EXERCISE DETAILS: Everything in the listing must be repeated exactly, apart from the images.

SOURCE INFORMATION:

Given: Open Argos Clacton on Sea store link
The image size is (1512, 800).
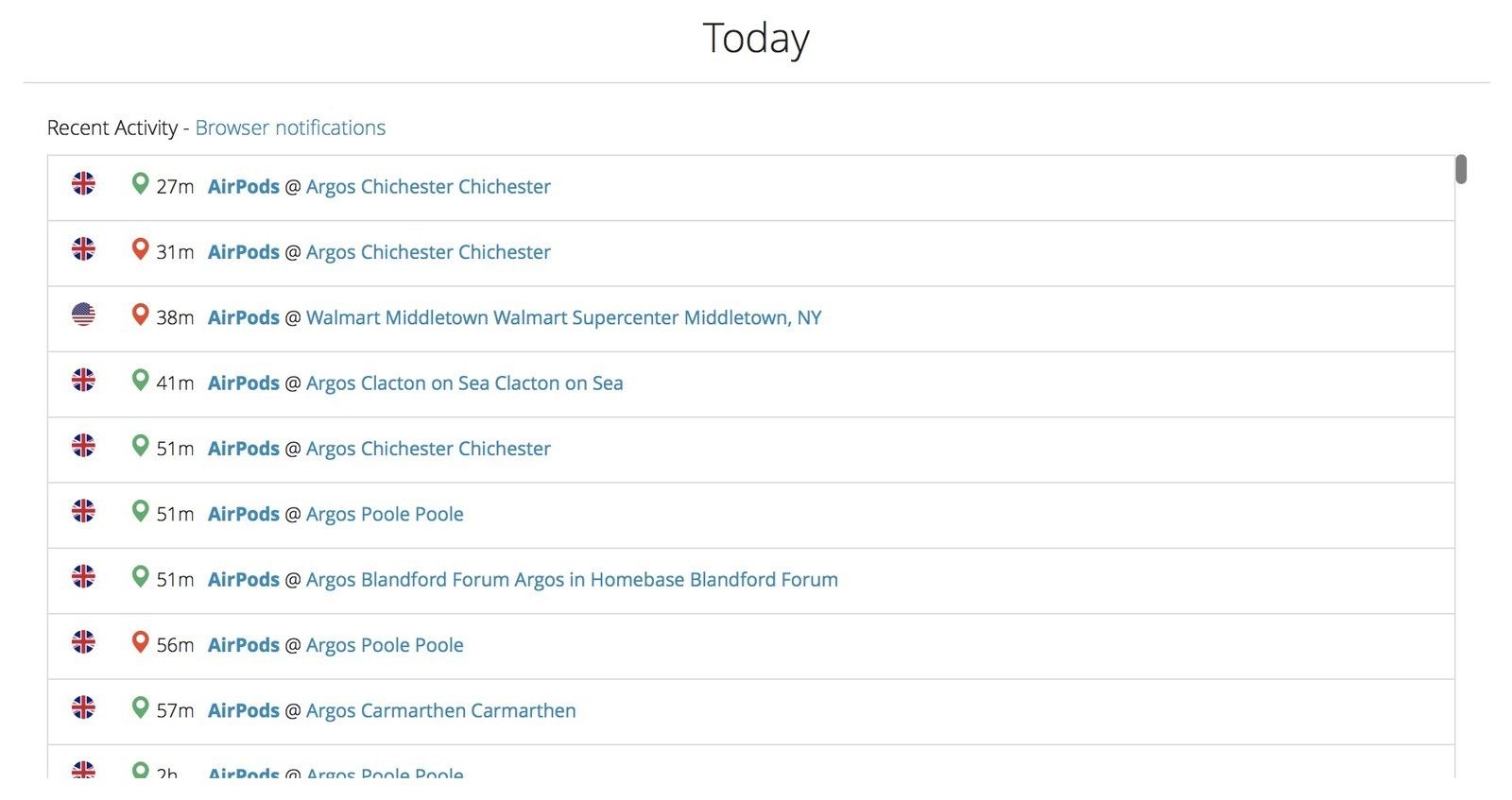Looking at the screenshot, I should pyautogui.click(x=464, y=383).
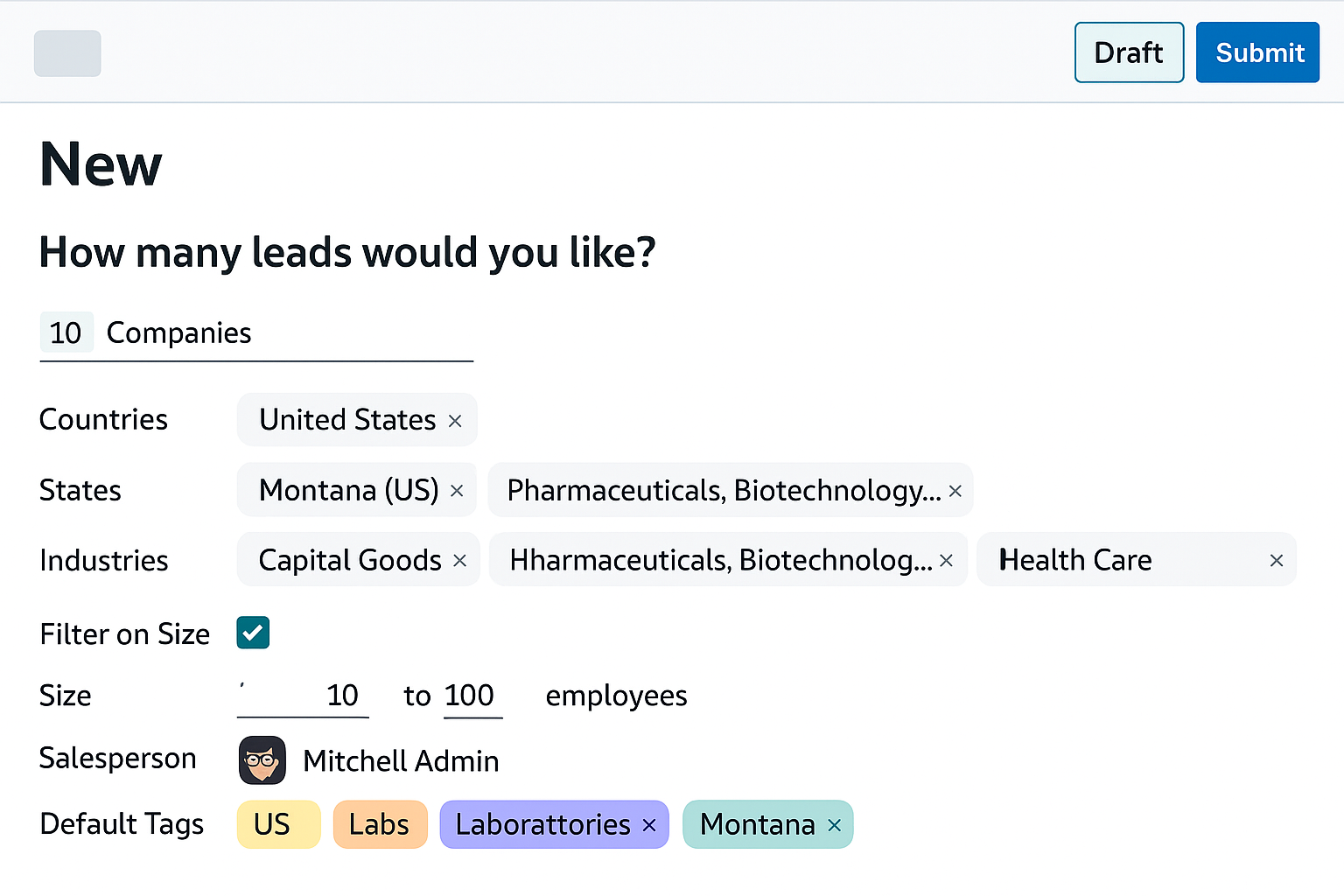Select the Draft status button
The height and width of the screenshot is (896, 1344).
click(1129, 52)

TASK OUTPUT:
Given: Open Argos Clacton on Sea store link
The image size is (1512, 800).
Looking at the screenshot, I should pyautogui.click(x=464, y=383).
Select the Draft status button
The height and width of the screenshot is (896, 1344).
click(1129, 52)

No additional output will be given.